For the 2019-20 school year, 84.7 per cent of Indigenous students completed high school within six years, compared to 84.4 per cent overall.
Superintendent Patrick Bocking revealed the 2019-20 figures during a Dec. 9 regular board meeting, saying the completion rates “have never been higher” for Indigenous students.
Bocking acknowledged a “significant dip” in 2018-19, “particularly for our Indigenous students,” but that statistic flipped the following year.
“We’re extremely excited about this,” he said.
For Indigenous students, the completion rate declined to 66 per cent in 2018-19, or 34 students, after reaching an all-time high of 83 per cent in 2017-18. Last year’s completion rate marks the lowest since 2012-13.
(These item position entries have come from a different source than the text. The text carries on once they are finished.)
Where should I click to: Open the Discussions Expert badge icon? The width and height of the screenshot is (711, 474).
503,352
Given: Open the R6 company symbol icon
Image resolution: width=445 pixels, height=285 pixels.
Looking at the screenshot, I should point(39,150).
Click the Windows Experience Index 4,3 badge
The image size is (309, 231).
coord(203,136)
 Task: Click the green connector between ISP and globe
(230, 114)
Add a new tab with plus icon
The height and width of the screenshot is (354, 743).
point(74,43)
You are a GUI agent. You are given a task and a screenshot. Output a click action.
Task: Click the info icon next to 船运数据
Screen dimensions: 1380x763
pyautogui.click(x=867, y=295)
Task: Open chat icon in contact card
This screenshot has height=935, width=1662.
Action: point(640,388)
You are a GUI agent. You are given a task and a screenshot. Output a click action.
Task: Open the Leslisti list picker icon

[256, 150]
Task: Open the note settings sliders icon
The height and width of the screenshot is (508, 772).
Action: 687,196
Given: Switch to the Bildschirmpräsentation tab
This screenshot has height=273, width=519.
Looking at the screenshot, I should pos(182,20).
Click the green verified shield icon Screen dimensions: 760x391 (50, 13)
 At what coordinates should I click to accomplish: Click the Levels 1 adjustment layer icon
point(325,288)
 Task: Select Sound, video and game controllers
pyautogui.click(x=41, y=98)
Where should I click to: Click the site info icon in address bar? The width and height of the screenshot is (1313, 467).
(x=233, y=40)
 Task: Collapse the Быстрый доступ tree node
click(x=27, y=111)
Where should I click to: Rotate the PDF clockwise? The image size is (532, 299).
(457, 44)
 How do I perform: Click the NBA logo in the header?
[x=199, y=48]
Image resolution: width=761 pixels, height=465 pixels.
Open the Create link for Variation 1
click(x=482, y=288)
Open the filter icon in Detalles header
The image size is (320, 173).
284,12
The provincial average completion rate for Indigenous students was 69 per cent in 2019.
During the Dec. 9 meeting, trustee Stacia Leech asked for a rationale for the increase.
Bocking said administrative staff “looked carefully at both the data and the individual students.” Adding variability each year is likely, he said, because “it’s not a huge cohort of people.” He noted the overall trend is on the rise, however.
Between 2005 and 2010, less than half of Indigenous students in SD46 completed high school in six years, but that number has been increasing steadily since then.
As for the overall completion rate, it also dipped in 2018-19, to 80.3 per cent compared to the year prior. The average six-year completion rate in B.C. public schools in 2018-19 was 89 per cent.